### [Gegeven tekst]
=-=-=
Zie rov. 2 van het in cassatie bestreden arrest d.d. 17 maart 2009 van het hof te Arnhem, nevenzittingsplaats Leeuwarden.
HR, 15-04-2011, nr. 09/04720
ECLI:NL:HR:2011:BP9042
- Instantie
Hoge Raad
- Datum
15-04-2011
- Zaaknummer
09/04720
- Conclusie
Mr. Wuisman
- LJN
BP9042
- Vakgebied(en)
Verbintenissenrecht (V)
- Brondocumenten en formele relaties
ECLI:NL:HR:2011:BP9042, Uitspraak, Hoge Raad, 15‑04‑2011; (Cassatie)
=-=-=
### [Verstrekte gegevens]
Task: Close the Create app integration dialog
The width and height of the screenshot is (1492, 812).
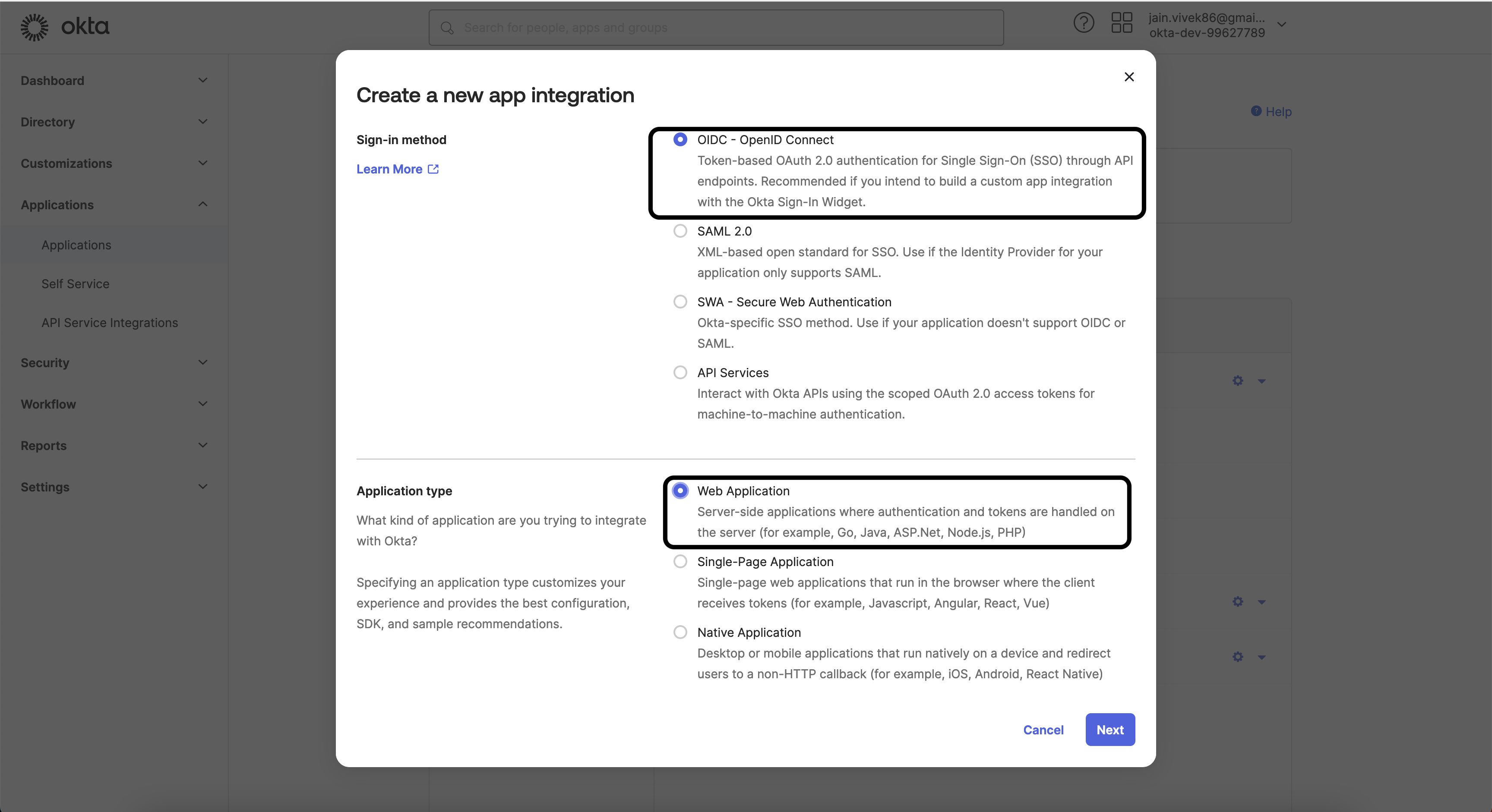Action: (1129, 77)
=-=-=
### [Opgave 1]
Welke naam staat in de gegeven tekst vermeld bij de conclusie?
### [Opgave 2]
Schrijf het stuk uit de gegeven tekst letterlijk over, van "HR, 15-04-2011, nr." tot en met "- Vakgebied(en)".

### [Uitwerking 1]
Mr. Wuisman

### [Uitwerking 2]
HR, 15-04-2011, nr. 09/04720
ECLI:NL:HR:2011:BP9042
- Instantie
Hoge Raad
- Datum
15-04-2011
- Zaaknummer
09/04720
- Conclusie
Mr. Wuisman
- LJN
BP9042
- Vakgebied(en)